### TEXTE DE LECTURE:

%%

Quignard-tresor-caché-couverture|Aliette Armel

« Seul l’âge, dans le monde externe, constitue le trésor »

Tout est éprouvé du point de vue de Louise, tour à tour – et parfois d’une phrase à l’autre dans le même paragraphe – , à travers le « elle » du narrateur évoquant ses actions et réactions, ses émotions et les atmosphères qu’elle se crée – quand « Quasi nue, dans l’ombre des persiennes, elle cousait dans ce silence » – ou à travers le « je » du personnage, Louise, racontant elle-même la succession des événements bousculant le cours de son histoire, la propulsant dans une autre période de sa vie où il s’agit tout autant de se dépouiller que de gagner : « Jour après jour, en quelques mois, ma vie s’est miraculeusement approfondie. Amaigrie. Sublimée. Divorcée. Seule. Veuve. Orpheline… »

Dans la demeure d’Ischia héritée par Luigi de sa mère, le passé s’éloigne de Louise, et « elle ne pense qu’à elle. Elle est magnifique. Et plus elle ne pense qu’à son corps, qu’à ressentir son corps, plus elle irradie. Jusqu’au fond d’elle-même elle es radieuse. Elle se tourne vers la lumière que diffuse l’applique en cristal de l’entrée. Plus elle rayonne. Plus sa peau prend une teinte merveilleuse ».
Dans sa maison familiale de l’Aigle, après la mort du père de Louise, après la mort de de Luigi, le passé la rattrape, avec la découverte d’un très lourd secret concernant la disparition de sa mère.
Elle se découvre alors un autre destin en revenant dans la maison près de Sens, avec les deux chats, la persane Köethene et le chartreux Petit Ruisseau pour uniques compagnons.

%%

### TRAVAIL DEMANDÉ:
1/ Citez fidèlement le texte sur Louise, en commençant par « Dans la demeure » et en poursuivant jusqu'à « pour uniques compagnons. ».
2/ Prolongez le texte sur Louise au-delà de sa dernière phrase.

### DONNÉES FOURNIES:
%%

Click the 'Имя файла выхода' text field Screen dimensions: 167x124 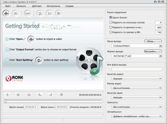tap(137, 69)
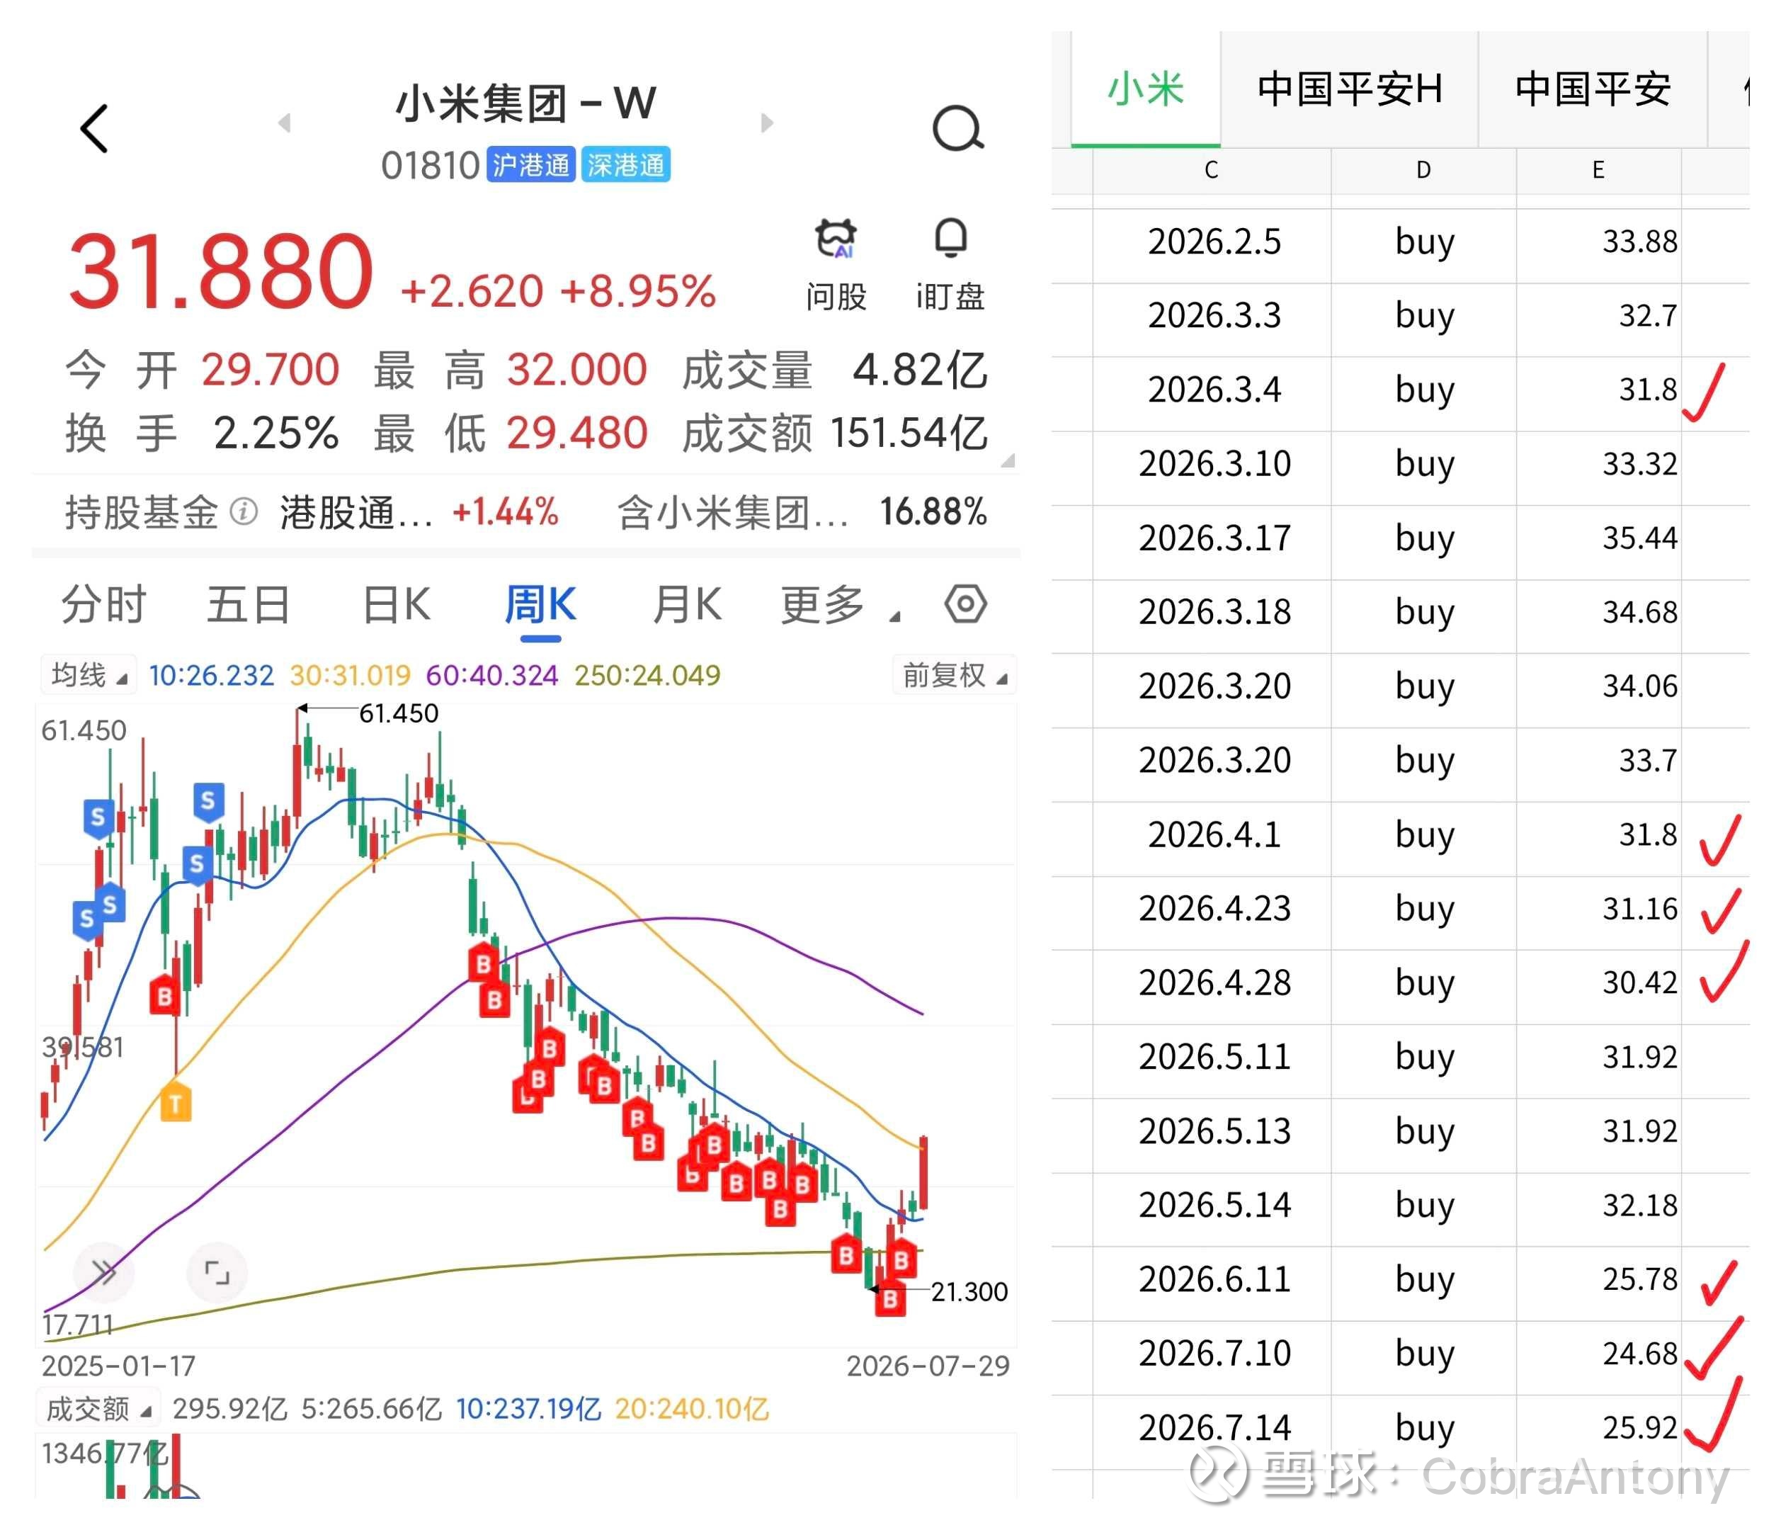Image resolution: width=1781 pixels, height=1530 pixels.
Task: Go to previous stock left arrow
Action: (285, 123)
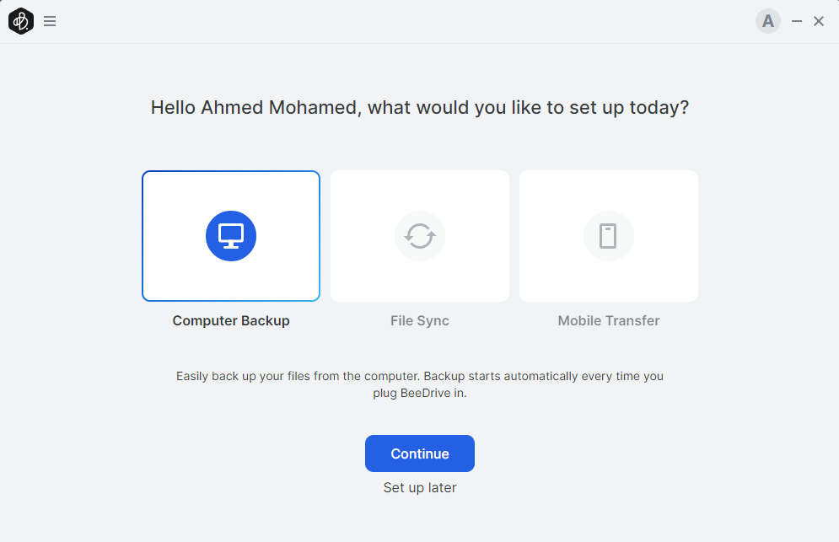Close the BeeDrive window

coord(819,22)
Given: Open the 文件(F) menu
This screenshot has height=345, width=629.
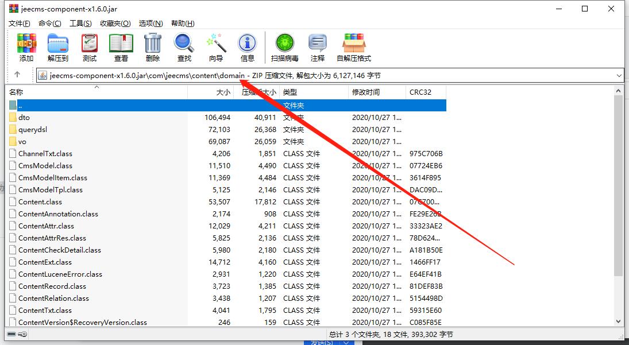Looking at the screenshot, I should [x=19, y=23].
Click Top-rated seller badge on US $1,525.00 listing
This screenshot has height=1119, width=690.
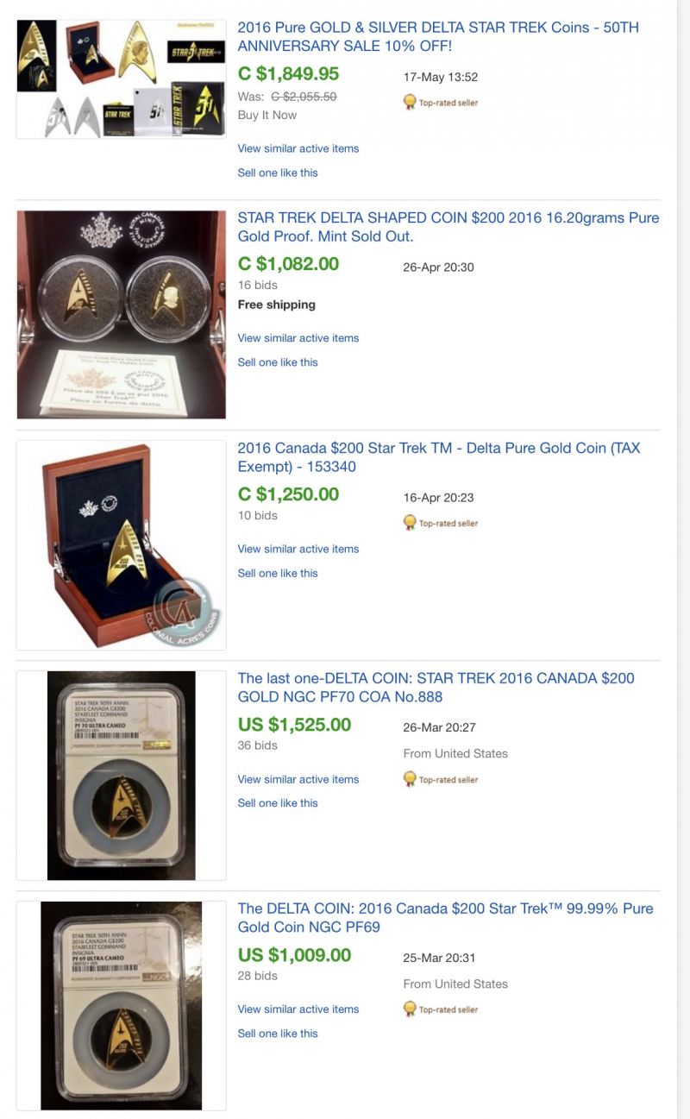[441, 779]
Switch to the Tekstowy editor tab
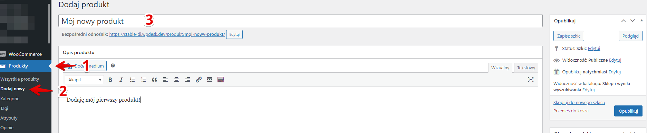This screenshot has height=133, width=647. [526, 68]
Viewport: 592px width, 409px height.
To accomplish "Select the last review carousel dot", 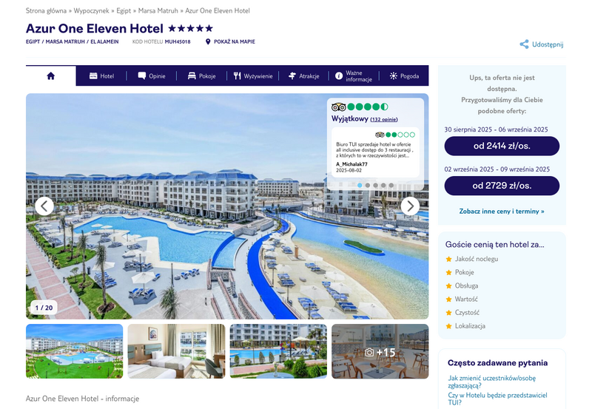I will (x=391, y=185).
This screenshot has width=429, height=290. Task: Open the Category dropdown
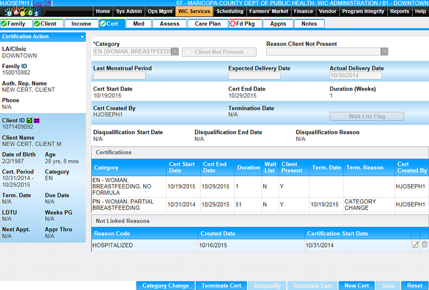175,52

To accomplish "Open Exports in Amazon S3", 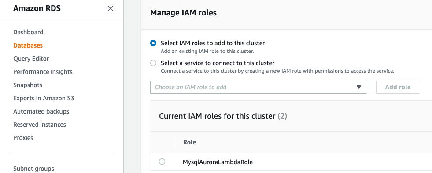I will [44, 98].
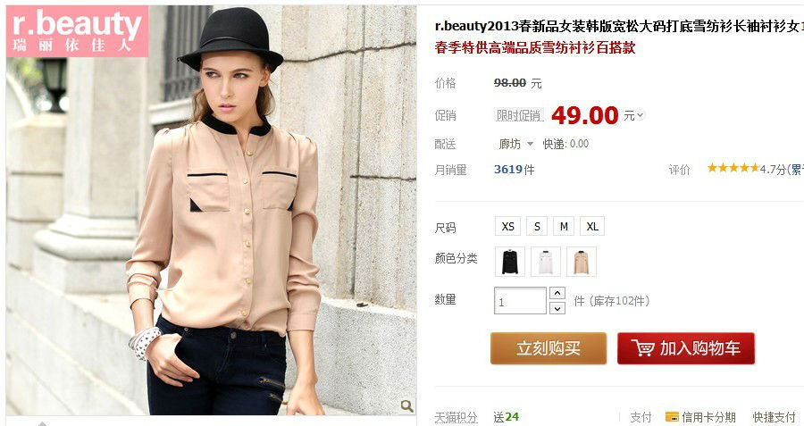
Task: Click the r.beauty brand logo
Action: 78,31
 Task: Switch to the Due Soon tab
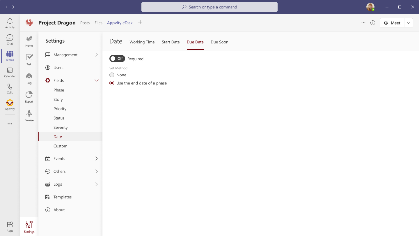click(219, 42)
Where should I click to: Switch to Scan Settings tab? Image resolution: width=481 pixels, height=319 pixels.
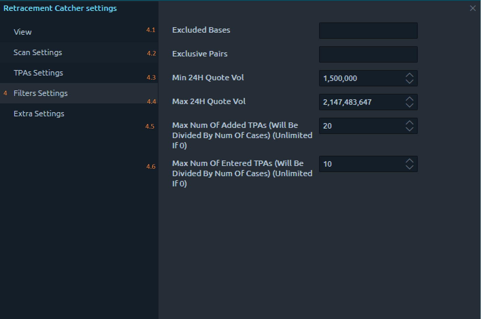(x=38, y=52)
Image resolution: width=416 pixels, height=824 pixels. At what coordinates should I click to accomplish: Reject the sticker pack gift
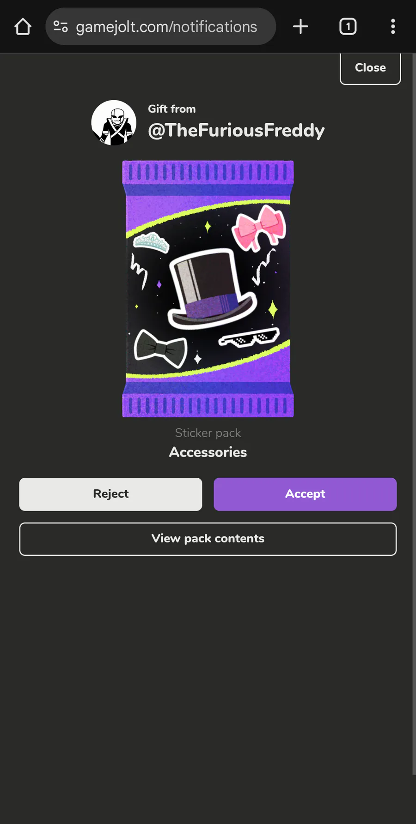click(x=111, y=494)
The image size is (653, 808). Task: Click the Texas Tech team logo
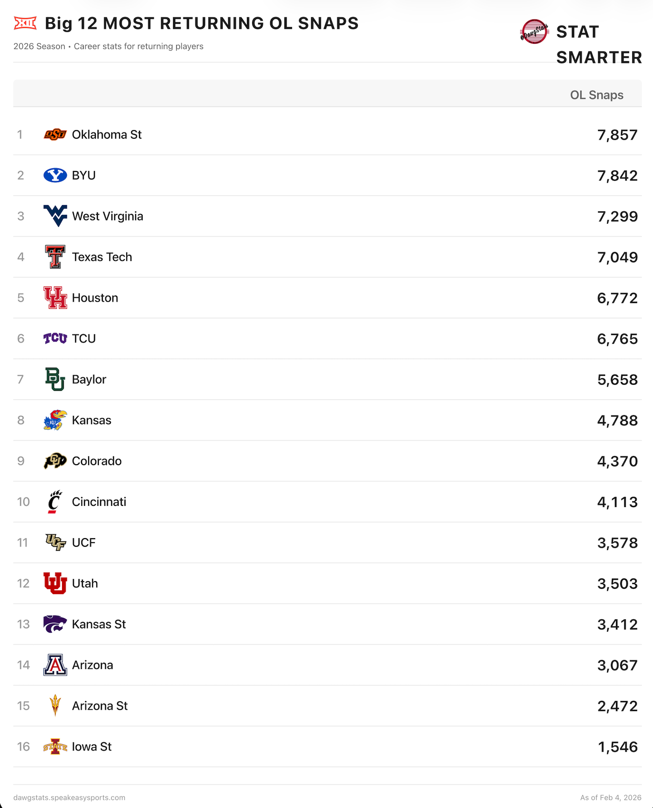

%%

### CORRIGÉ DE L'EXERCICE:
1/
Dans la demeure d’Ischia héritée par Luigi de sa mère, le passé s’éloigne de Louise, et « elle ne pense qu’à elle. Elle est magnifique. Et plus elle ne pense qu’à son corps, qu’à ressentir son corps, plus elle irradie. Jusqu’au fond d’elle-même elle es radieuse. Elle se tourne vers la lumière que diffuse l’applique en cristal de l’entrée. Plus elle rayonne. Plus sa peau prend une teinte merveilleuse ».
Dans sa maison familiale de l’Aigle, après la mort du père de Louise, après la mort de de Luigi, le passé la rattrape, avec la découverte d’un très lourd secret concernant la disparition de sa mère.
Elle se découvre alors un autre destin en revenant dans la maison près de Sens, avec les deux chats, la persane Köethene et le chartreux Petit Ruisseau pour uniques compagnons.

2/
Quignard-Librairie7L-avril2024|Aliette Armel

Pascal Quignard, avril 2024, soirée à la Librairie 7L (7 rue de Lille, Paris)

« Maintenant, sous ses doigts, c’est un autre bonheur. Ce n’est plus le piano Pleyel de l’Aigle. Ce n’est plus le Bechstein d’Ischia. Ses doigts courent sur le demi-queue Érard de Sens.
Sur le bois du piano ils forment deux petits tas : à droite, les derniers nocturnes de Chopin, à gauche les ultimes nocturnes de Fauré.
L’un verdâtre, l’autre gris. »

Et lorsque Louise se retrouve dans la cathédrale de Sens, elle pense à Abélard « accusé d’avoir composé des chants sublimes mais à l’évidence trop récents, laïques, sur le texte des psaumes de l’Ancien Testament ». Elle pense à Bach « qui dut payer une amende à l’église D’Arnstadt, condamné par le consistoire pour variations curieuses et accords étranges déroutant la communauté ».

Références

  • Pascal Quignard, Trésor caché, Gallimard, 304 p., 2025.